Supplied data:
┌──
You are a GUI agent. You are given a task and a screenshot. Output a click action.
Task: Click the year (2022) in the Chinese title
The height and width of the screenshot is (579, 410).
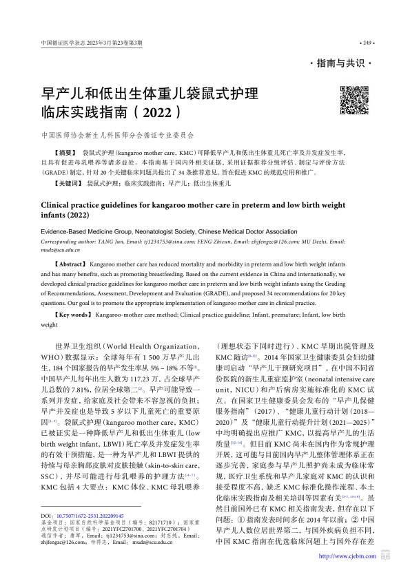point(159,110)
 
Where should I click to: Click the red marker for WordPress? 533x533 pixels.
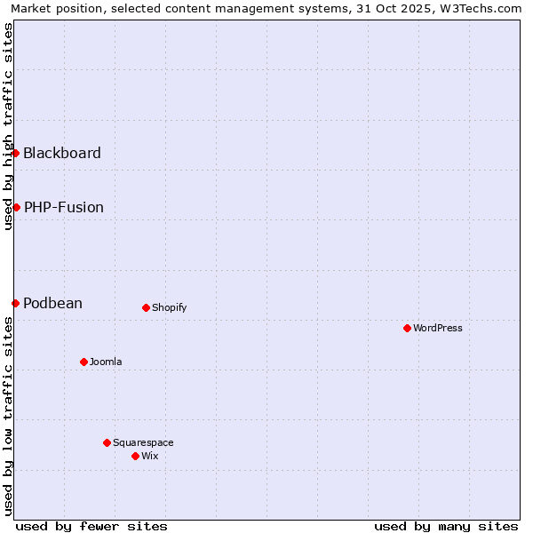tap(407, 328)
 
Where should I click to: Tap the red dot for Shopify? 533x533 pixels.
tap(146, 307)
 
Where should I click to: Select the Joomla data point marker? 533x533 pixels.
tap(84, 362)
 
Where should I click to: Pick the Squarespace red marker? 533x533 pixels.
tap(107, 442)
└──
┌──
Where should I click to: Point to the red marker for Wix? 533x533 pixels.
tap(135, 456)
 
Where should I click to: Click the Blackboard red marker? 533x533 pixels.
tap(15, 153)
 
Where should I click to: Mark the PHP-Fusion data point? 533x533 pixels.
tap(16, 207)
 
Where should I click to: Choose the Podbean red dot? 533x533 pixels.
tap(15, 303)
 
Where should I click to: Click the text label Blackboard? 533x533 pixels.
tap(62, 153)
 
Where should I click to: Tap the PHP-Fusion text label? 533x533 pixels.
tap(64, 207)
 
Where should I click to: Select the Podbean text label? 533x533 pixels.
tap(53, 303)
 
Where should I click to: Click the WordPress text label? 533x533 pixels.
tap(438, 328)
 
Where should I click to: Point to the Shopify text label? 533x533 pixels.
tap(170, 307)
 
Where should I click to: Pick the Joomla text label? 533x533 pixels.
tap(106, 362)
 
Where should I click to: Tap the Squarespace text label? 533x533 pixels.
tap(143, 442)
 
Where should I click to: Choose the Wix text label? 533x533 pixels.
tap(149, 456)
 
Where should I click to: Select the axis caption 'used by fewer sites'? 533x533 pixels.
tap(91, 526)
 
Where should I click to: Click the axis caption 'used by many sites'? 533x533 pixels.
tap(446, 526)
└──
┌──
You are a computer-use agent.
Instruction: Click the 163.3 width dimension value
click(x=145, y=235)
└──
Problem details: Add 60 to every coordinate in the answers, and give back all the lines from the line with "Where should I click to: Click the Blackboard" to the line with "tap(446, 526)", requests included.

Full answer:
Where should I click to: Click the Blackboard red marker? 533x533 pixels.
tap(75, 213)
 
Where should I click to: Mark the PHP-Fusion data point? 533x533 pixels.
tap(76, 267)
 
Where should I click to: Choose the Podbean red dot? 533x533 pixels.
tap(75, 363)
 
Where should I click to: Click the text label Blackboard? 533x533 pixels.
tap(122, 213)
 
Where should I click to: Tap the PHP-Fusion text label? 533x533 pixels.
tap(124, 267)
 
Where should I click to: Select the Podbean text label? 533x533 pixels.
tap(113, 363)
 
Where should I click to: Click the WordPress text label? 533x533 pixels.
tap(498, 388)
 
Where should I click to: Point to the Shopify text label? 533x533 pixels.
tap(230, 367)
 
Where should I click to: Pick the Joomla text label? 533x533 pixels.
tap(166, 422)
 
Where should I click to: Tap the Squarespace text label? 533x533 pixels.
tap(203, 502)
 
Where should I click to: Choose the Wix text label? 533x533 pixels.
tap(209, 516)
 
Where should I click to: Select the axis caption 'used by fewer sites'? 533x533 pixels.
tap(151, 586)
 
Where should I click to: Click the axis caption 'used by many sites'? 533x533 pixels.
tap(506, 586)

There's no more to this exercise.